Thursday, October 25, 2007

Tangled Up in Blue - Dylan Project

(photo:thomas_hawk)
Time for an fat update to my Bob Dylan Project that will have people running for the door like crazed jackalopes.

Tangled Up in Blue is among the most accessible of Dylan songs, and combines all the great things about his music that I state in painful detail on My Back Pages (the FAQ for this thingamabob) : poetry, storytelling, great music and great timing.

If I had to recommend one song as an intro to Dylan, this would be it. Why? In short, it has it all, and it was the song that got me hooked.

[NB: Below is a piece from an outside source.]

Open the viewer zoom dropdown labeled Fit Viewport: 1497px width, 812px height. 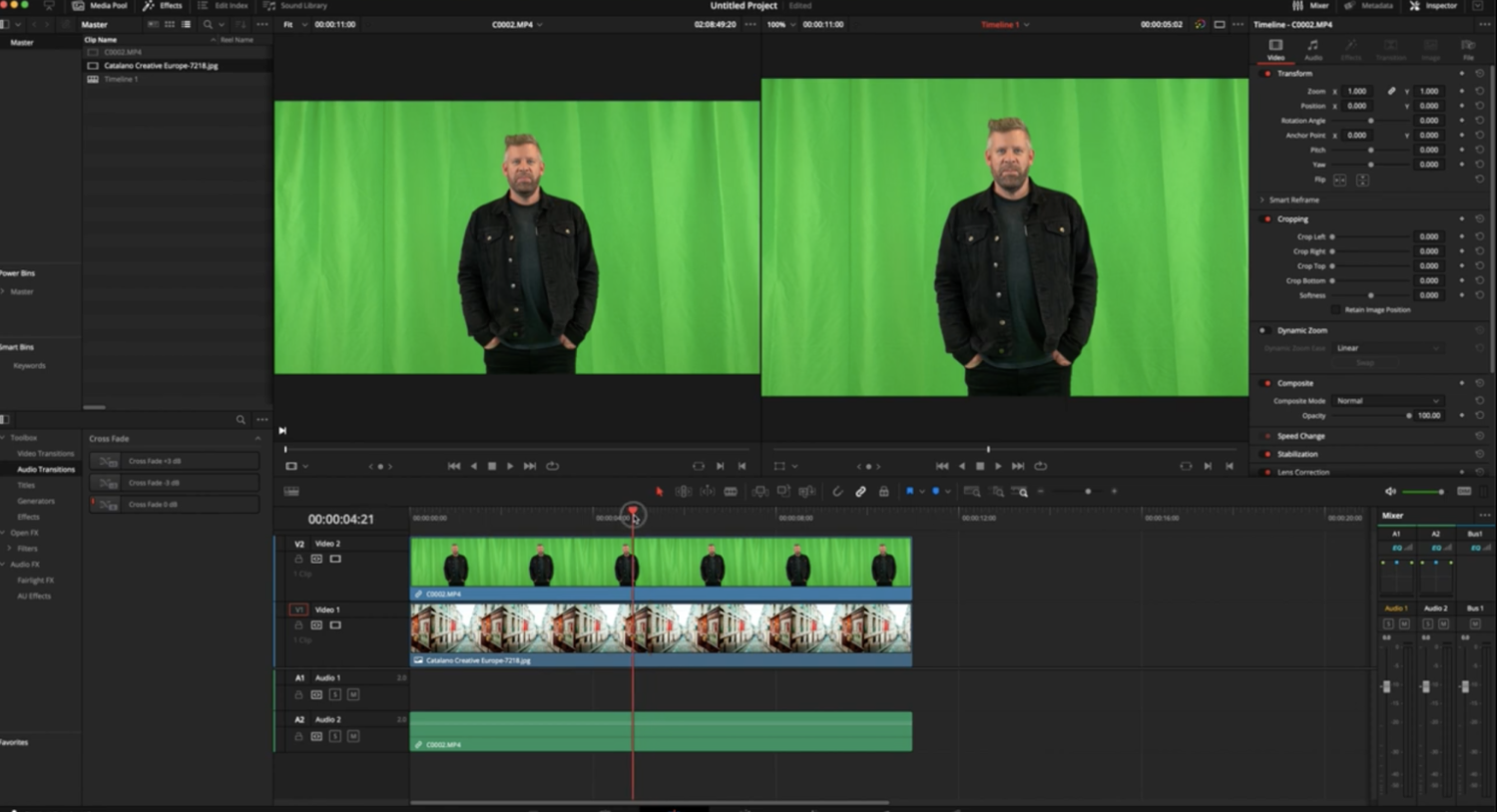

I still get chills every time I hear the opening low note - high note - strumming pattern that opens the song and repeats throughout.
(clip)
So now let's circle back and have another look.


"Blood on the Tracks" is an outlier as an album, made in 1974, fairly long after Dylan's prime, but to me, emotionally his most powerful and honest work. His "King Lear." I hear he had to be talked into releasing "Idiot Wind," because it was so personal.

Blood on the Tracks has a unified theme, into which all the songs are in-folded: you could call it "the breakup," since that's what it centers around, but it also ends up telling the story of a whole relationship in condensed form. Like Homer's Illliad is just two weeks of a 10-year war, but the whole story gets crammed in.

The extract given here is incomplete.